Affleck himself tried to put a lid on the allegations last November when, in an email exchange with The New York Times, he said that he did not feel responsibility for what happened.
He wrote: 'It was settled to the satisfaction of all. I was hurt and upset - I am sure all were - but I am over it.'
That doesn't mean that it doesn't get frequently alluded to as his momentum for a successful awards season builds with a string of awards for Manchester By The Sea.
Affleck has previously admitted to wrestling with the idea of 'celebrity', going so far as to say in an interview with Variety that he had been targeted because of his status.
'Sometimes it doesn't matter how you respond,' he said of the charges. 'I guess people think if you're well-known, it's perfectly fine to say anything you want.'
He went on to say: 'I don't know why that is. But it shouldn't be, because everybody has families and lives.'
On his standing ovation for Manchester By The Sea at Toronto and London Film Festivals, Casey admitted that he was now used to 'politely disgusted' receptions.
"I never experienced anything like that. I'm more familiar with other kinds of reactions - lukewarm to politely disgusted.
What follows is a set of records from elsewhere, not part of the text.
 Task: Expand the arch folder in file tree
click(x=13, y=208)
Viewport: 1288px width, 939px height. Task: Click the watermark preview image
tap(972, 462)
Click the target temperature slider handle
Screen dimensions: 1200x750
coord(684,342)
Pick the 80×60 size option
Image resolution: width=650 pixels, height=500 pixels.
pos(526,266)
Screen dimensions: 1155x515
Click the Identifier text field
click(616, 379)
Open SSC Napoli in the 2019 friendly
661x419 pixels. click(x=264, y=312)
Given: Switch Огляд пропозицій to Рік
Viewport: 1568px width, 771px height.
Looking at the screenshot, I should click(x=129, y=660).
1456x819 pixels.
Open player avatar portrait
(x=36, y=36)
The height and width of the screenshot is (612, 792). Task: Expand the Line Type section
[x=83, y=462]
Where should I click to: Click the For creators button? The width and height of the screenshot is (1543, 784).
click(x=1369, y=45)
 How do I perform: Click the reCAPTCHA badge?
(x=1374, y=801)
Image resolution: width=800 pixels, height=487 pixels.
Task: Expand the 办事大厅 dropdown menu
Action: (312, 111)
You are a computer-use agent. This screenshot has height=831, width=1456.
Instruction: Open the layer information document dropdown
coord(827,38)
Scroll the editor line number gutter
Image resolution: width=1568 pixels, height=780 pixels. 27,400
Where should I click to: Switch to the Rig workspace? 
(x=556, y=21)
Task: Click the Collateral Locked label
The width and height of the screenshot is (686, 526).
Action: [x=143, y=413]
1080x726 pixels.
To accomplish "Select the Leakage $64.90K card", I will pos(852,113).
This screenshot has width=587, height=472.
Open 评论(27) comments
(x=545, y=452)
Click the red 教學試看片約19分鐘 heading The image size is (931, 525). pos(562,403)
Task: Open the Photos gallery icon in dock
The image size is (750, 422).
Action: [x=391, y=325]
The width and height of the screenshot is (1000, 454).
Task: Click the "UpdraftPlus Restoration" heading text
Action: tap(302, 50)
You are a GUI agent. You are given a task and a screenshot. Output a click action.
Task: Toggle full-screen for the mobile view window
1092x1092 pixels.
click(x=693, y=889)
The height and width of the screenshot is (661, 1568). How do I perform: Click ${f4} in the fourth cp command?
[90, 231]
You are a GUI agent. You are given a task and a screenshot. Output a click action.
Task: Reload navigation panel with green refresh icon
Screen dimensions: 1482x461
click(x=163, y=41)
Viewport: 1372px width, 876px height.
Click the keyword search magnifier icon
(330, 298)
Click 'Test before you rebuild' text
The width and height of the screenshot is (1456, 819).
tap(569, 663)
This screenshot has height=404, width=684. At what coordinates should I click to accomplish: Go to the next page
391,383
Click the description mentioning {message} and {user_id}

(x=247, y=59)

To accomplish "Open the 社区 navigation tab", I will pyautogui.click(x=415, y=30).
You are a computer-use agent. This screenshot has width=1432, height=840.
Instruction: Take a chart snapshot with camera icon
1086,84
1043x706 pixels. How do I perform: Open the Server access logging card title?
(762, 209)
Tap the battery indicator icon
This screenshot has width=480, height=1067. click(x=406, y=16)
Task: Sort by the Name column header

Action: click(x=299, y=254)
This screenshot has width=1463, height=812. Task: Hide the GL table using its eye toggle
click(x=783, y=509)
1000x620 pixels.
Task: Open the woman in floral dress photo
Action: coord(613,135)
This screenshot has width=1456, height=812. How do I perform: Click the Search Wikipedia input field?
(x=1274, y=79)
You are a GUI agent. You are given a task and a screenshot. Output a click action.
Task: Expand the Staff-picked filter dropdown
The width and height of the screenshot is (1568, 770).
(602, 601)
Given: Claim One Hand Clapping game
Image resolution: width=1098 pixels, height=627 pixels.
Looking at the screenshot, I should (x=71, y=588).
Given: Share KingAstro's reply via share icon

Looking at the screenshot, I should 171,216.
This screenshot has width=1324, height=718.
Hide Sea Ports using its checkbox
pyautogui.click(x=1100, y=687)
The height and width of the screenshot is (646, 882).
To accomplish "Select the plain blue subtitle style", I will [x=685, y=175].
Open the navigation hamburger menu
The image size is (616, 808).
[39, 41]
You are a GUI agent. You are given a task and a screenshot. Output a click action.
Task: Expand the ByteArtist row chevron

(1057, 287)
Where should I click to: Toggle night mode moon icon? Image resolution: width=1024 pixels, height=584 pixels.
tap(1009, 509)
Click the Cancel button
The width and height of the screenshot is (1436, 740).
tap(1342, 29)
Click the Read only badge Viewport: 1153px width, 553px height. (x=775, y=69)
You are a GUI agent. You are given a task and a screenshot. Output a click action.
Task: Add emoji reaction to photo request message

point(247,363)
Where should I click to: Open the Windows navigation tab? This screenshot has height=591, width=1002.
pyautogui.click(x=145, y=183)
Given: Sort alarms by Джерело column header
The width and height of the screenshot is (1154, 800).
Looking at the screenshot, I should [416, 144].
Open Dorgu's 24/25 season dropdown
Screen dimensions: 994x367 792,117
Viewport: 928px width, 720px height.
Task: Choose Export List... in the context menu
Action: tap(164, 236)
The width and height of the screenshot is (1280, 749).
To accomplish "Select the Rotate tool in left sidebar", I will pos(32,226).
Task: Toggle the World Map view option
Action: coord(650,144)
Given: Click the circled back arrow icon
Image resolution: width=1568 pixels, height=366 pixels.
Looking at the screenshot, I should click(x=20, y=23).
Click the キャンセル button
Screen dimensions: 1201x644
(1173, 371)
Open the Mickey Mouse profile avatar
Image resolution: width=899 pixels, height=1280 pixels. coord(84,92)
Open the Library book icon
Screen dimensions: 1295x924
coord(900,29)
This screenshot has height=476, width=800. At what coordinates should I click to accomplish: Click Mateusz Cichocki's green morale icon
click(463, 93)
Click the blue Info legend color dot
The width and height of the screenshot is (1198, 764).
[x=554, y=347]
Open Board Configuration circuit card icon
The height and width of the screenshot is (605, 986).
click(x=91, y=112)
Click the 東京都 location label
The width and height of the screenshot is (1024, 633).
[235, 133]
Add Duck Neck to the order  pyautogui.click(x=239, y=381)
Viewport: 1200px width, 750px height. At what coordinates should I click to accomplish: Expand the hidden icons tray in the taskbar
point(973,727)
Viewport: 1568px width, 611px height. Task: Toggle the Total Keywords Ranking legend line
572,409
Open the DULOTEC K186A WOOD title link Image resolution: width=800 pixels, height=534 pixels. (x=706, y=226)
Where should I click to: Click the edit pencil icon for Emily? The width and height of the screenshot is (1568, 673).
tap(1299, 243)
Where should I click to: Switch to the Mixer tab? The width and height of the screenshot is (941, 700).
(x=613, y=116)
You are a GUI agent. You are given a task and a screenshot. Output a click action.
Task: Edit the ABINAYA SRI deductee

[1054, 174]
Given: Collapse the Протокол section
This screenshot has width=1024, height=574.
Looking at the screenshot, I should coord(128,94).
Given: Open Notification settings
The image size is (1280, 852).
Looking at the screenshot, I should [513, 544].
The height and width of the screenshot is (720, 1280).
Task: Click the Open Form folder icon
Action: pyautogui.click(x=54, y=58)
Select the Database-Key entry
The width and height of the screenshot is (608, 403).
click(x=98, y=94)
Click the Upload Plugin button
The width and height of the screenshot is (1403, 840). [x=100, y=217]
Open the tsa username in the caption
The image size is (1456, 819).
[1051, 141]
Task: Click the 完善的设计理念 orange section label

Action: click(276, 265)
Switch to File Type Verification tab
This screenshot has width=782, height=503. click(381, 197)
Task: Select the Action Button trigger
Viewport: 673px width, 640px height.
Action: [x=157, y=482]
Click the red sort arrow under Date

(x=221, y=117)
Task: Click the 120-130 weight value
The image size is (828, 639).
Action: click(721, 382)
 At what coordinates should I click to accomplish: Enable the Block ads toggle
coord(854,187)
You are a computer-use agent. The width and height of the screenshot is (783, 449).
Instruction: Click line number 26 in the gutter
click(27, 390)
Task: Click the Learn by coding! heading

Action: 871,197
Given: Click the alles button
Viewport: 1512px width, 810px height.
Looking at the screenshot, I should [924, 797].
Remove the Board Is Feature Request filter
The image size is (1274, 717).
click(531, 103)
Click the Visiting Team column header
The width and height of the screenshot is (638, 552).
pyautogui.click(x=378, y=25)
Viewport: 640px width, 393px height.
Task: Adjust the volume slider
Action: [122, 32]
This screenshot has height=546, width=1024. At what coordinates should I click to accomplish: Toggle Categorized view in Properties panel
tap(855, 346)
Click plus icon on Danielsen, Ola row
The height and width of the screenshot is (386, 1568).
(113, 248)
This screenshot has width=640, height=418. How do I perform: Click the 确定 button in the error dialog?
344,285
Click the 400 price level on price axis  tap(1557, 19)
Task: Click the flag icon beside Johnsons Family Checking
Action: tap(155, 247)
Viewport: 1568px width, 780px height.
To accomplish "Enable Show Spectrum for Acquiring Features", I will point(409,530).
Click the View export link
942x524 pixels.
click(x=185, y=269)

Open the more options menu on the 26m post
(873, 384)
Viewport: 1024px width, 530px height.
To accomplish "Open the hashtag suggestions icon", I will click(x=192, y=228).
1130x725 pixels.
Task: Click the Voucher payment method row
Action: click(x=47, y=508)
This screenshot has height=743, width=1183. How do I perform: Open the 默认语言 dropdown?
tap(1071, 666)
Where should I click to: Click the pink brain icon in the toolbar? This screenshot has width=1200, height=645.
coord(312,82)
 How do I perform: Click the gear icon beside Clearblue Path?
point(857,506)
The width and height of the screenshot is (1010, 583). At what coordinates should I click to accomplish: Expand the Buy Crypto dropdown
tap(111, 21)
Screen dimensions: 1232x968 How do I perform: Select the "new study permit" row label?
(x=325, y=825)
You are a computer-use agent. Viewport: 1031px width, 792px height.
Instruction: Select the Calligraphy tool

When you walk in and see a movie and people applaud ... I was like, 'Wow.' I'm still holding on to that feeling."
One such reaction seemed more personal this weekend, when actress Brie Larson was observed to be 'snubbing' the actor when she presented him with the Golden Globe.
Instead of greeting the actor on Sunday night, the deadpan actress stood her distance and simply uttered 'congratulations' and handed over the trophy.
At last year's Academy Awards, the Best Actress winner went out of her way to embrace every sexual abuse survivor that was invited to join Lady Gaga on stage.
Despite the accusations becoming more prominent in recent weeks, Affleck still claimed a BAFTA nomination earlier this week, and is currently still seen as a frontrunner for the Oscar next month.